注意:做了reset_index()之后一定要赋值到原来的表,否则原表再次使用的时候依然不会变
rank = vote2.groupby('candidate')['total_votes'].sum()
rank = rank.to_frame()
rank2 = rank.sort_values('total_votes', ascending = False)
rank2 = rank2.reset_index()
new_rank = list(rank2['candidate'])
state_vote = pivot_vote.loc[:,new_rank]
state_vote.head()
candidate | Joe Biden | Donald Trump | Jo Jorgensen | Howie Hawkins | Write-ins | Rocky De La Fuente | Gloria La Riva | Kanye West | Don Blankenship | Brock Pierce | ... | Tom Hoefling | Ricki Sue King | Princess Jacob-Fambro | Blake Huber | Richard Duncan | Joseph Kishore | Jordan Scott | Gary Swing | Keith McCormic | Zachary Scalf |
---|---|---|---|---|---|---|---|---|---|---|---|---|---|---|---|---|---|---|---|---|---|
state | |||||||||||||||||||||
Alabama | 849648.0 | 1441168.0 | 25176.0 | NaN | 7312.0 | NaN | NaN | NaN | NaN | NaN | ... | NaN | NaN | NaN | NaN | NaN | NaN | NaN | NaN | NaN | NaN |
Alaska | 153405.0 | 189892.0 | 8896.0 | NaN | 34210.0 | 318.0 | NaN | NaN | 1127.0 | 825.0 | ... | NaN | NaN | NaN | NaN | NaN | NaN | NaN | NaN | NaN | NaN |
Arizona | 1672143.0 | 1661686.0 | 51465.0 | NaN | 2032.0 | NaN | NaN | NaN | NaN | NaN | ... | NaN | NaN | NaN | NaN | NaN | NaN | NaN | NaN | NaN | NaN |
Arkansas | 423932.0 | 760647.0 | 13133.0 | 2980.0 | NaN | 1321.0 | 1336.0 | 4099.0 | 2108.0 | 2141.0 | ... | NaN | NaN | NaN | NaN | NaN | NaN | NaN | NaN | NaN | NaN |
California | 11109764.0 | 6005961.0 | 187885.0 | 81025.0 | 80.0 | 60155.0 | 51036.0 | NaN | NaN | NaN | ... | NaN | NaN | NaN | NaN | NaN | NaN | NaN | NaN | NaN | NaN |
5 rows × 38 columns
问题3:每一个州下设若干县,定义拜登在该县的得票率减去川普在该县的得票率为该县的BT指标,若某个州所有县BT指标的中位数大于0,则称该州为Biden State,请找出所有的Biden State
1.首先我们将数据筛选出仅有拜登和特朗普的数据,此处使用isin,接着将拜登和特朗普放置到列,方便我们之后拼接总的的票数和BT指标的中位数
df_vote = vote[vote['candidate'].isin(['Joe Biden','Donald Trump'])]

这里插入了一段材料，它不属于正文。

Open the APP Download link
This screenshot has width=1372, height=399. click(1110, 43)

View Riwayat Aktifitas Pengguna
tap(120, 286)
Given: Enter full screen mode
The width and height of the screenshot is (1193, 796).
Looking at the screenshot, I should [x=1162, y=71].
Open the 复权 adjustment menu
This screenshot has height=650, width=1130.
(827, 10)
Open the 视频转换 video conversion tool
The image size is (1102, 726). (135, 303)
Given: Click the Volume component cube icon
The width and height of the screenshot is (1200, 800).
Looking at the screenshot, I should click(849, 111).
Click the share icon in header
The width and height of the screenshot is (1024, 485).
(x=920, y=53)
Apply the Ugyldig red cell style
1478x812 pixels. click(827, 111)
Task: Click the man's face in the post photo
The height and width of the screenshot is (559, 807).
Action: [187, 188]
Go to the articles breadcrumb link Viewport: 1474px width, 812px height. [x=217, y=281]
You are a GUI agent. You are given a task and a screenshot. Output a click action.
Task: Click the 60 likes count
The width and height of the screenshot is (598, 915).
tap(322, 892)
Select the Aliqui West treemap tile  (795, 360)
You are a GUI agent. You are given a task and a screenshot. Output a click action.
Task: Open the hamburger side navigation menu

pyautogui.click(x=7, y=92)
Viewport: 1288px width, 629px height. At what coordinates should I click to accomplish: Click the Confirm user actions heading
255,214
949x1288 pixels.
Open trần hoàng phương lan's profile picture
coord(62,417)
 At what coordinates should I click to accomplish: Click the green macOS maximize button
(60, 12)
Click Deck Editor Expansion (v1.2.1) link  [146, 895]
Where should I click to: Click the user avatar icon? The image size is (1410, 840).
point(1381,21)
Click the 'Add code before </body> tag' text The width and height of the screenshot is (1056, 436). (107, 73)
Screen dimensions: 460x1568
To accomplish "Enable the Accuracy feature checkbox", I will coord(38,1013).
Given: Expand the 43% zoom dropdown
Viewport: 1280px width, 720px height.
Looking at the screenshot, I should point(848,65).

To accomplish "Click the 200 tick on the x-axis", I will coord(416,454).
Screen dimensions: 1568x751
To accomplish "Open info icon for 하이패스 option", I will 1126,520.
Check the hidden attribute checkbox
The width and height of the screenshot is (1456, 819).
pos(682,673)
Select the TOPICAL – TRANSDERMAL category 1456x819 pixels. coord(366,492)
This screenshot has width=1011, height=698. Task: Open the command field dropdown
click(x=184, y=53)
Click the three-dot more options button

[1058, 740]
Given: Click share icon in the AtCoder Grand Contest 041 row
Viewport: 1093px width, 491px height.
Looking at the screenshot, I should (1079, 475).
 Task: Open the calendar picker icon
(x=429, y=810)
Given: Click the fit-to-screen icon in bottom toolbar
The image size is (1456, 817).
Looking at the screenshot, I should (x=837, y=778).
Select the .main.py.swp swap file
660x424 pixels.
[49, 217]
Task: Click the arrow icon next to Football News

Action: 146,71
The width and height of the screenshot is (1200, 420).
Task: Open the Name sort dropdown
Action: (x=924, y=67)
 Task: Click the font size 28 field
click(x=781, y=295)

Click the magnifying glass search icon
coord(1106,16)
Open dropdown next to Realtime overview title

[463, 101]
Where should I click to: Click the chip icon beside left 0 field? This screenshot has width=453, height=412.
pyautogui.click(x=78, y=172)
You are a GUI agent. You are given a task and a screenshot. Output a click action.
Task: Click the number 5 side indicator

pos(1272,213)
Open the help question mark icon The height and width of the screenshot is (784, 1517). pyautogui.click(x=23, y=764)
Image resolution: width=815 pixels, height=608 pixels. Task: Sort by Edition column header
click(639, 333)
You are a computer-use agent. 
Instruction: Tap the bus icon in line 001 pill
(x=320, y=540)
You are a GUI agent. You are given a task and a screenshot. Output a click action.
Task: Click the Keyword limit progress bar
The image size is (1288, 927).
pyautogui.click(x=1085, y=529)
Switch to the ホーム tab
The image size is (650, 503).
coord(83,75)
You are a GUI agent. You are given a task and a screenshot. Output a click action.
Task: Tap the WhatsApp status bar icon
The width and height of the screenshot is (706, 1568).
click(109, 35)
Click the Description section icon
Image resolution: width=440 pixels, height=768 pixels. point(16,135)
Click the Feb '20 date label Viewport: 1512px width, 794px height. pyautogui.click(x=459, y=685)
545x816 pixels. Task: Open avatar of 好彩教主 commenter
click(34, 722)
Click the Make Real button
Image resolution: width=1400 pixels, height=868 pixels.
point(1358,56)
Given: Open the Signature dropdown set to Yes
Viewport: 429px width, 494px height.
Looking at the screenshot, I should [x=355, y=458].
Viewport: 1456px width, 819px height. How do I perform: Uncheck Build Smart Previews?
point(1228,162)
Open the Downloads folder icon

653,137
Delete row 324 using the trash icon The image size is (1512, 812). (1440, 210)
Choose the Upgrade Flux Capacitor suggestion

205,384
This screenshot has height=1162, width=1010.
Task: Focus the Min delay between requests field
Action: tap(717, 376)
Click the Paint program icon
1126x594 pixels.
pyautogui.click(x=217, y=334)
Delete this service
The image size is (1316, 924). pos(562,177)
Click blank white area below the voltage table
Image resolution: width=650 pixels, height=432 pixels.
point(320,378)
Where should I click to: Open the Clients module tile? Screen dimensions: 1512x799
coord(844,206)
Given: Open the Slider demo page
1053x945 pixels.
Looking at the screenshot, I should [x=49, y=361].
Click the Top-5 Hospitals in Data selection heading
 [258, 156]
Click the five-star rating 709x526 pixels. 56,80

df_vote1 = df_vote[['state','county','candidate','total_votes']]
df_vote2 = df_vote1.pivot_table(index = ['state','county'],
columns = 'candidate',
values = 'total_votes',
aggfunc='sum')
df_vote2.head()
candidate | Donald Trump | Joe Biden | |
---|---|---|---|
state | county | ||
Alabama | Autauga County | 19838 | 7503 |
Baldwin County | 83544 | 24578 | |
Barbour County | 5622 | 4816 | |
Bibb County | 7525 | 1986 | |
Blount County | 24711 | 2640 |
2.开始计算得票率,首先找到县的总投票数,然后将他拼入上面的表中,计算出得票率,再计算出该县的BT指标
county_vote = vote.groupby(['state','county'])['total_votes'].sum()
county_rate = df_vote2.merge(county_vote, on=['state','county'] ,how='left')
county_rate['Donald Trump'] =county_rate['Donald Trump']/county_rate['total_votes']
county_rate['Joe Biden'] =county_rate['Joe Biden']/county_rate['total_votes']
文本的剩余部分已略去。